**Instructions to follow**
In the data below, find the line that contains "You are a computer-use agent. This" and the line that contains "You are a computer-use agent. 446x269 pixels.". Copy both, plus every line between them, exactly.

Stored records
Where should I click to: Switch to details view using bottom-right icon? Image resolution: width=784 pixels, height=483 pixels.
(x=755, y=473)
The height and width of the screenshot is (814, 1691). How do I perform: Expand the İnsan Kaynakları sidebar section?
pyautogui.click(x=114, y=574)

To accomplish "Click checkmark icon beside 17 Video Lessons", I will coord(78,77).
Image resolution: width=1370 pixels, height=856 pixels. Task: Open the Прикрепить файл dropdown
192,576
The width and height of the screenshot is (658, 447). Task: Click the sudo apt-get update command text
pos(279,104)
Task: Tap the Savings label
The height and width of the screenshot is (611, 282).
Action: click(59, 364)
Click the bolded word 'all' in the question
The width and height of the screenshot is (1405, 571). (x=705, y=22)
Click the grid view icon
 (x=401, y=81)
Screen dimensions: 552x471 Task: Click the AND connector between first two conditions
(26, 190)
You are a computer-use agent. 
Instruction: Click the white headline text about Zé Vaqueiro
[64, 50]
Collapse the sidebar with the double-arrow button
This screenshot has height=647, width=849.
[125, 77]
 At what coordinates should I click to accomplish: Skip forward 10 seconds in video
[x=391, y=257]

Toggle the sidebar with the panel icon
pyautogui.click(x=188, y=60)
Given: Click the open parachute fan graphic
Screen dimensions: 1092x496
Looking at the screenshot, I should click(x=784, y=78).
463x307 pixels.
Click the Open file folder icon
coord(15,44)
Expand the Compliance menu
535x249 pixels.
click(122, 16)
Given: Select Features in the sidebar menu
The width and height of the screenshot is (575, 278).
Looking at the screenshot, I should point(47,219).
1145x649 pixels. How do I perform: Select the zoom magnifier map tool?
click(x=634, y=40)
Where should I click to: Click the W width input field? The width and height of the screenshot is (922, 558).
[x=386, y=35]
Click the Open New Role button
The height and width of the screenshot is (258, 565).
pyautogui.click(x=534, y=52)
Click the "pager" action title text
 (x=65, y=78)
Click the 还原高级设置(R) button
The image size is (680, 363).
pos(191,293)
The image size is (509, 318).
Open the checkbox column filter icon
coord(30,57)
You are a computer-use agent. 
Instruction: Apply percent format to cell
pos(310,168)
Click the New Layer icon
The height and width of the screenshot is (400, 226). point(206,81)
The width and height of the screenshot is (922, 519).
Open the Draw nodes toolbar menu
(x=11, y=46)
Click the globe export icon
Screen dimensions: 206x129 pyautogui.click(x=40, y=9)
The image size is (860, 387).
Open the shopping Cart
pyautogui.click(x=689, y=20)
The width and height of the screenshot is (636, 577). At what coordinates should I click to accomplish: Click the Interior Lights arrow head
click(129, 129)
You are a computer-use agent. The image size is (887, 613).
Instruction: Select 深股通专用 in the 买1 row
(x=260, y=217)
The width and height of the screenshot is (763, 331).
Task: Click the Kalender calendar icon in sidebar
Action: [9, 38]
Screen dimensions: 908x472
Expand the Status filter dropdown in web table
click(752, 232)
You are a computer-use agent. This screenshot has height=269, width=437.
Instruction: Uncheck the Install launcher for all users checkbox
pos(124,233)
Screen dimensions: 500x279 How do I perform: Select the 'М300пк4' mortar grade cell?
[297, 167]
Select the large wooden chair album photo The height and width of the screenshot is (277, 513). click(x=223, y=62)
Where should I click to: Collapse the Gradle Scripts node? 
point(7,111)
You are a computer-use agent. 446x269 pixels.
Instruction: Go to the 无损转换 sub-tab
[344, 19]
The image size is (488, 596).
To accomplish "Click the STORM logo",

**Exercise output**
You are a computer-use agent. This screenshot has height=269, width=437.
Instruction: Uncheck the Install launcher for all users checkbox
pos(124,233)
Screen dimensions: 500x279 How do I perform: Select the 'М300пк4' mortar grade cell?
[297, 167]
Select the large wooden chair album photo The height and width of the screenshot is (277, 513). click(x=223, y=62)
Where should I click to: Collapse the Gradle Scripts node? 
point(7,111)
You are a computer-use agent. 446x269 pixels.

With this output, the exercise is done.